EXTRAIT FOURNI

-------------------------

Man Ray - La mort inutile - 1937

Ce dessin au très beau graphisme est le résultat probable d'un dialogue critique et constructif avec Paul Eluard, mais surtout le révélateur de plusieurs obsessions de Man Ray depuis ses débuts de peintre et de photographe. Sur le marché de l'art, il s'intitule La mort inutile II, en référence à deux états antérieurs non retenus pour la publication des Mains libres en 1937.


1. Une jeune femme de profil, blonde et nue, mi-accroupie mi-allongée en extension, s'appuie contre un mur, sur lequel est projetée son ombre. Elle porte sa main gauche à sa gorge ; ses yeux clos suggèrent sa souffrance, peut-être sa fin prochaine. Au premier plan à droite, une enveloppe et un poignard ou un coupe-papier.

A première vue, le dessin ne semble ni signé ni daté, ce qui a conduit Jean-Charles Gateau à l'intégrer dans un groupe de trois dessins sans date, avec Le Don et Mannequin. Or nous pouvons démontrer que tous trois sont de 1937. S'agissant de La mort inutile, nous remercions l'un de nos collègues de nous avoir signalé que signature et date sont figurées par les hachures sous la main et la jambe de la femme. Comme le poème d'Eluard correspondant a été publié à la NRF le 1er avril 1937, ce dessin doit dater des deux ou trois premiers mois de l'année.

Ce n'était pas lui qui, à l'origine, était destiné à la publication. Il en existe un état antérieur, daté de 1936, intitulé lui aussi La mort inutile II, dont on peut trouver la reproduction dans le catalogue de l'exposition Man Ray du Musée national d'art moderne de Paris en 1972 :

Man Ray - La mort inutile II, 1936


La comparaison des deux états permet de mesurer le travail de stylisation accompli par Man Ray, avec une remarquable accentuation des lignes noires délimitant le modèle, ce qui produit un effet de solarisation comparable à celui qu'il avait inventé en photographie quelques années auparavant. Le triangle du mur à droite, découpé par la diagonale qui traverse tout le cadre, a été débarrassé de son ombre inutile, et le premier plan a été légèrement approfondi, pour accueillir, outre la signature, les objets qui suggèrent un suicide, probablement par désespoir amoureux.

-------------------------

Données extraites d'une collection
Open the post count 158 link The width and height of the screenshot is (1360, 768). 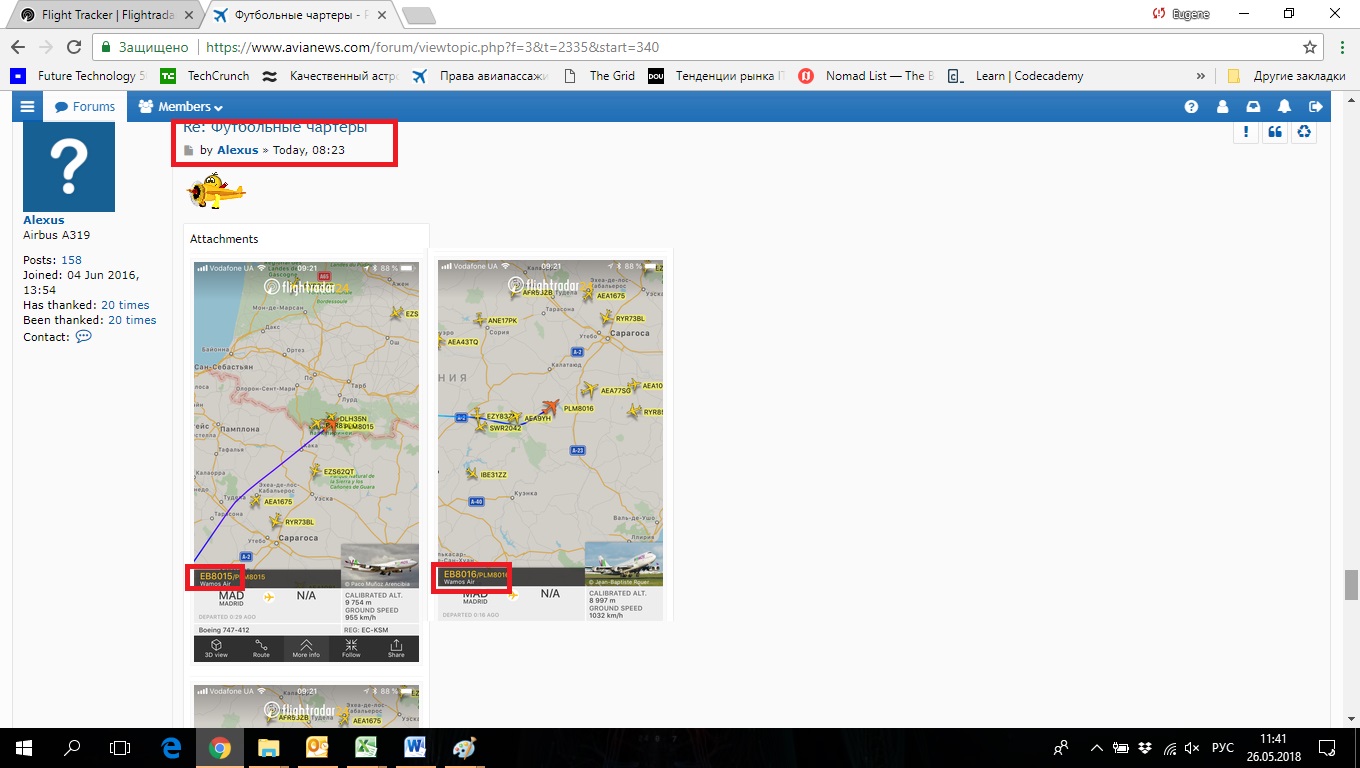pos(71,260)
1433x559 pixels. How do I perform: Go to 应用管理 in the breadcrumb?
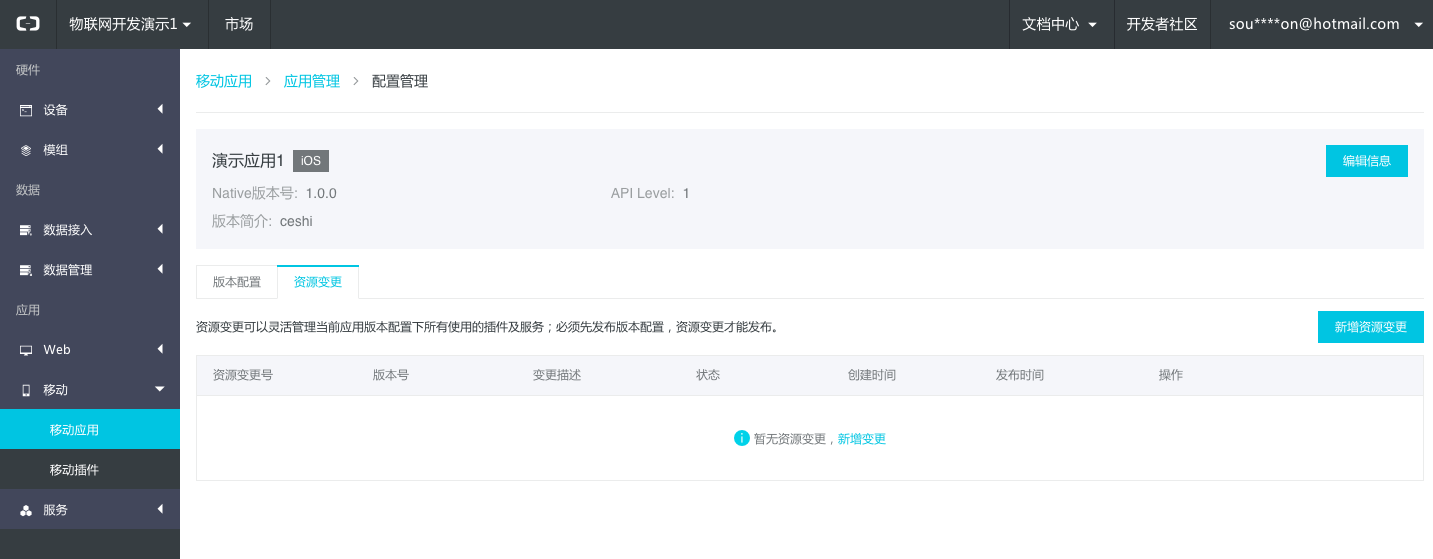(x=312, y=82)
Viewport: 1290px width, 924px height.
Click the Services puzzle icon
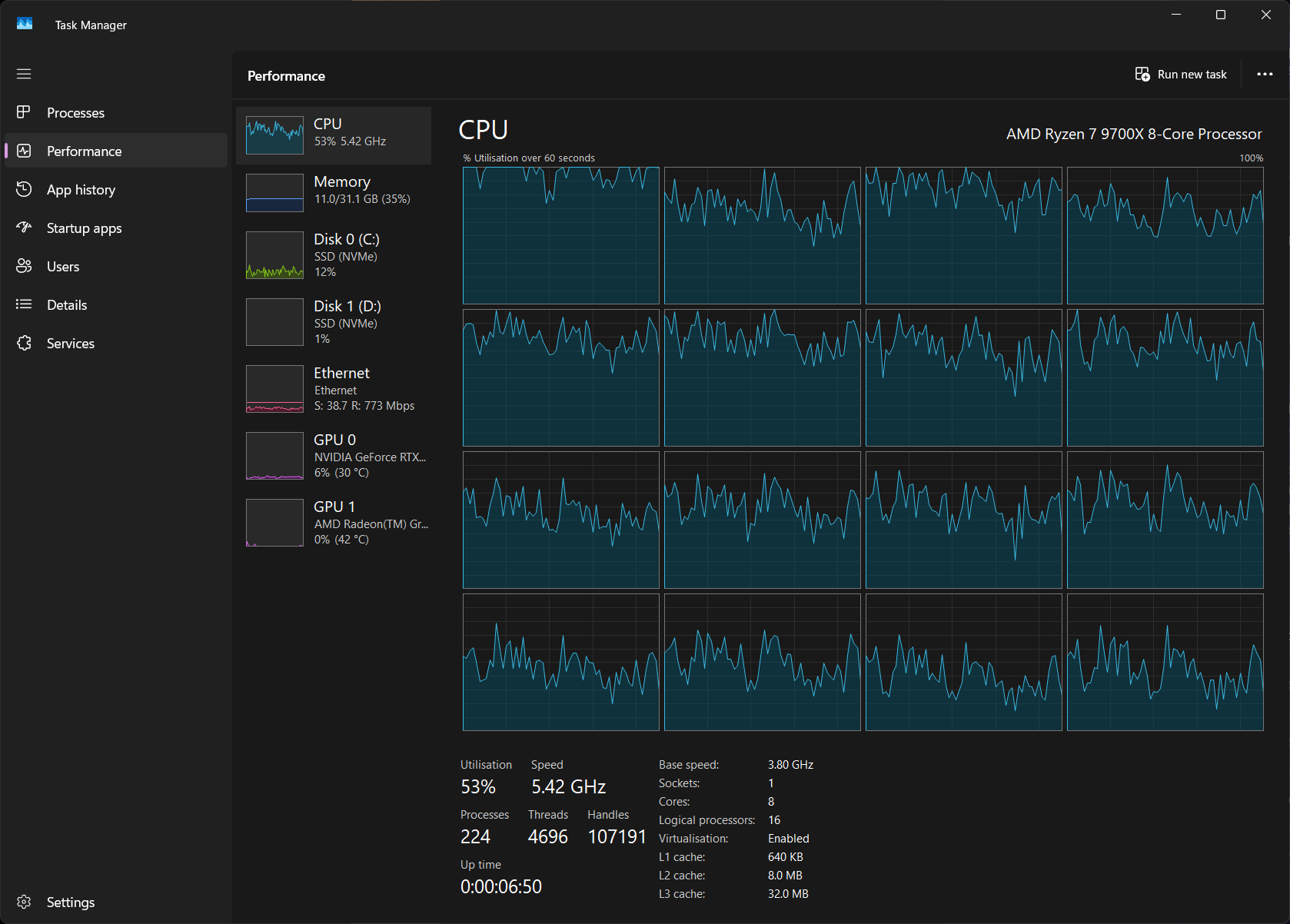24,343
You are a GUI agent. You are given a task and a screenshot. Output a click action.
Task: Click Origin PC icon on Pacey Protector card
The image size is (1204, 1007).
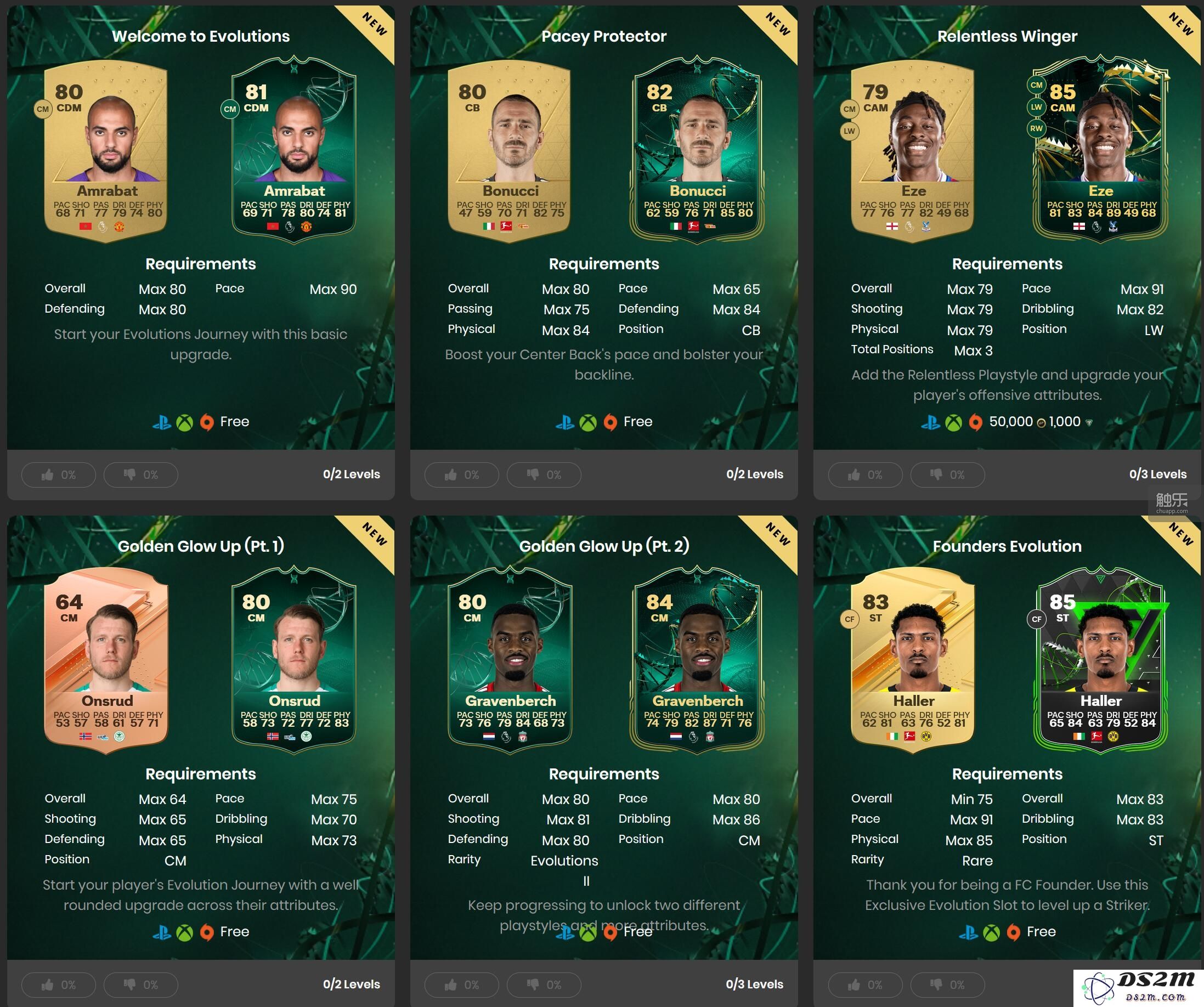[x=611, y=422]
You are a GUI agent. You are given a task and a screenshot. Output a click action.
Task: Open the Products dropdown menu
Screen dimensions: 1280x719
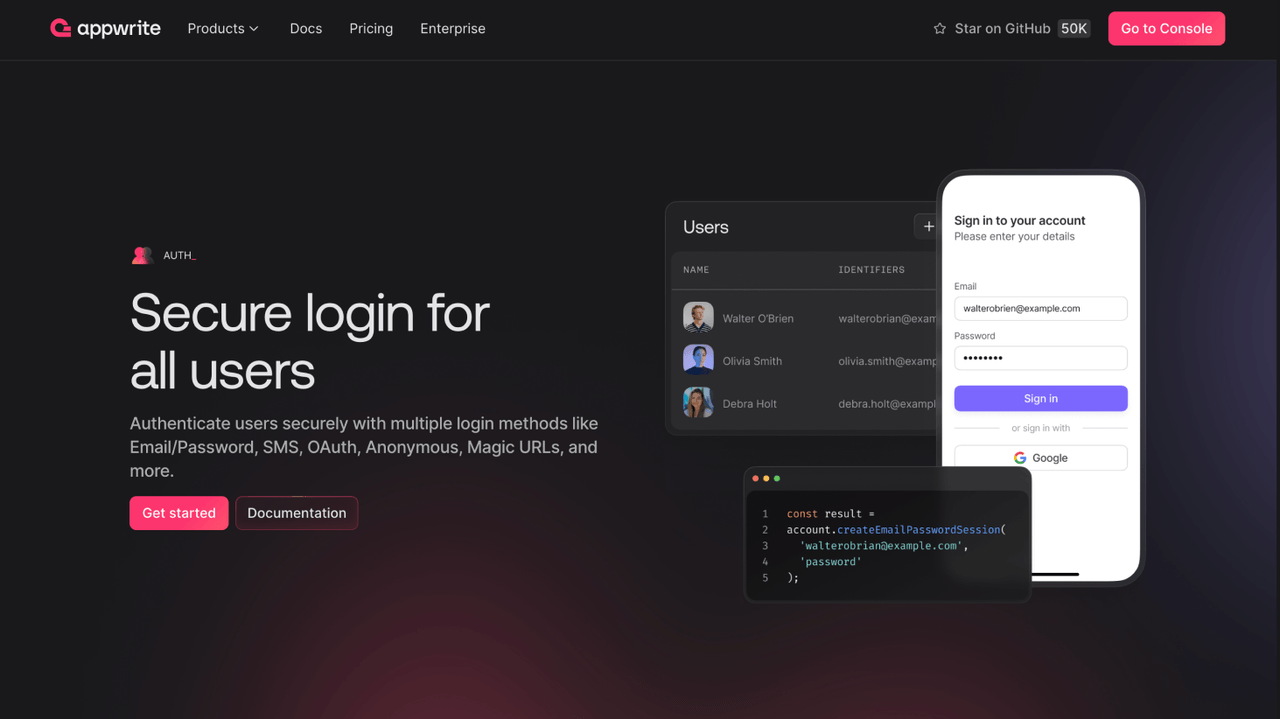click(222, 28)
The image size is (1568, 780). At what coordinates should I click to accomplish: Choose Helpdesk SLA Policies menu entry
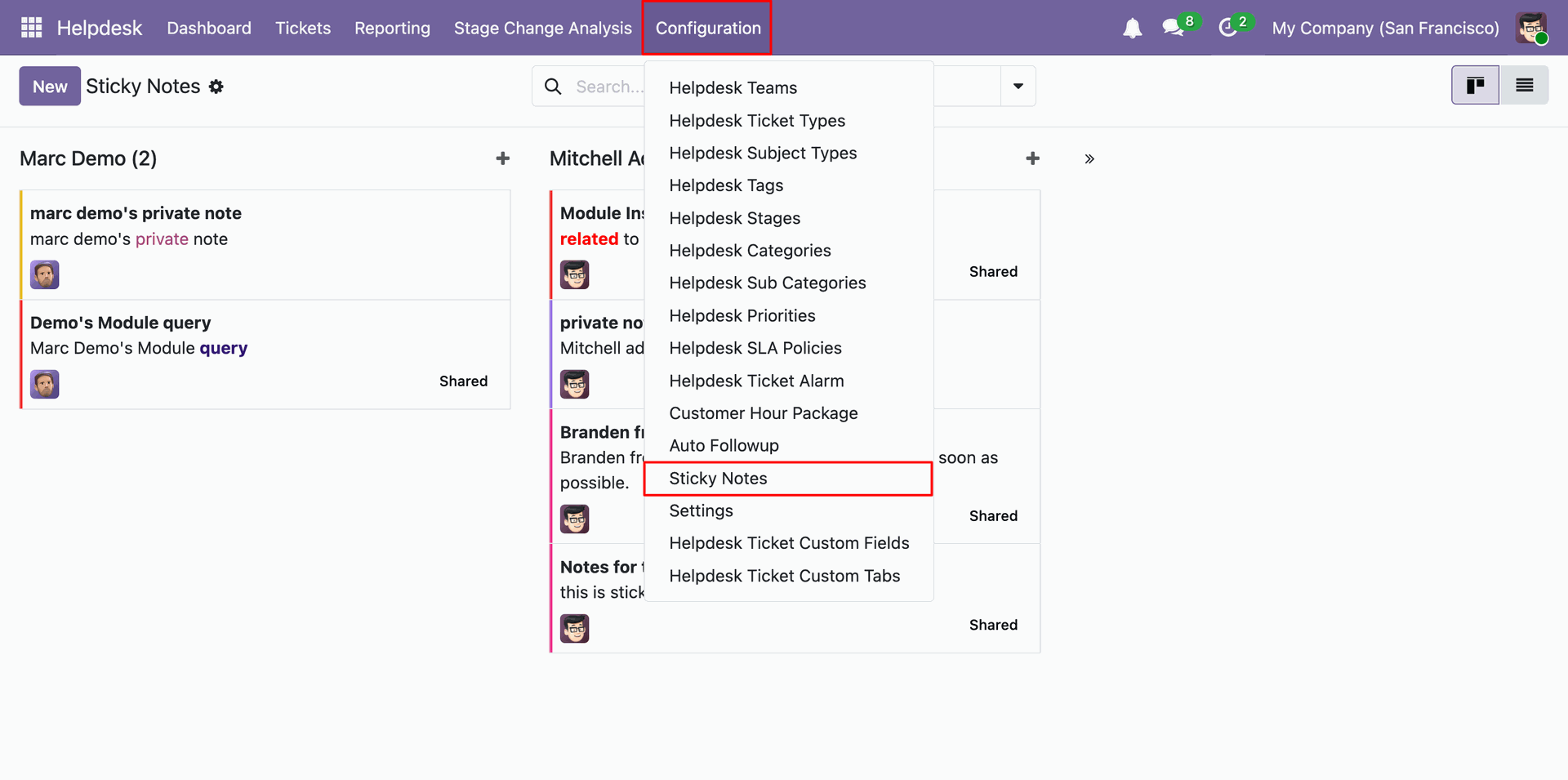(755, 348)
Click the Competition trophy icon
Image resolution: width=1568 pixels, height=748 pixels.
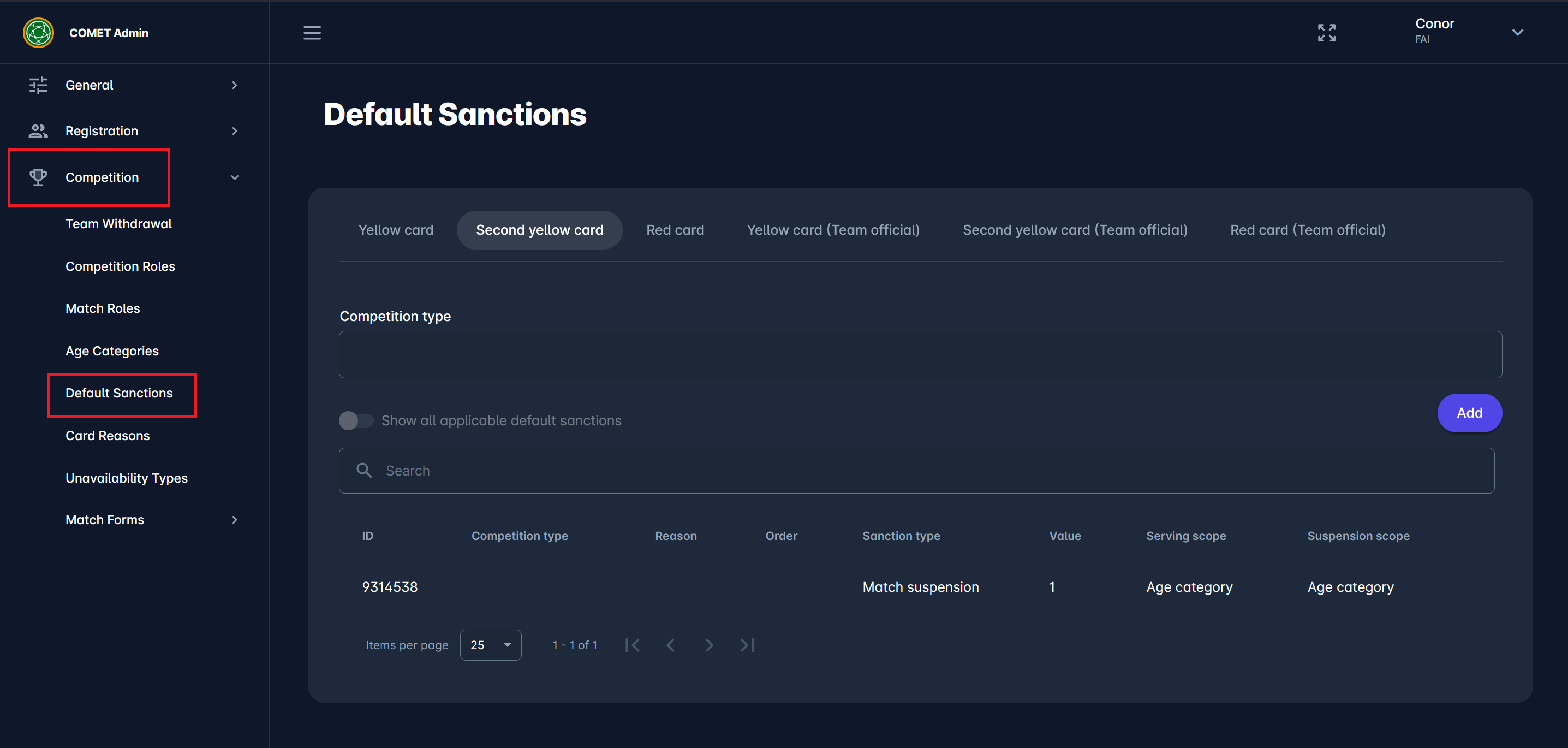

-------------------------

CONSIGNES ET EXIGENCES
Pour chacune des affirmations suivantes, indiquez par oui ou par non si elle concorde avec l'extrait sur La mort inutile, et citez à l'identique les mots de l'extrait qui tranchent. (a) Le poème d'Eluard correspondant au dessin a paru à la NRF le 1er avril 1937. (b) L'état antérieur de 1936 porte un autre titre que le dessin de 1937. (c) Dans le dessin de 1937, le triangle du mur à droite garde son ombre.

RÉPONSE FOURNIE
(a) Oui : « le poème d'Eluard correspondant a été publié à la NRF le 1er avril 1937 ».
(b) Non : « intitulé lui aussi La mort inutile II ».
(c) Non : « a été débarrassé de son ombre inutile ».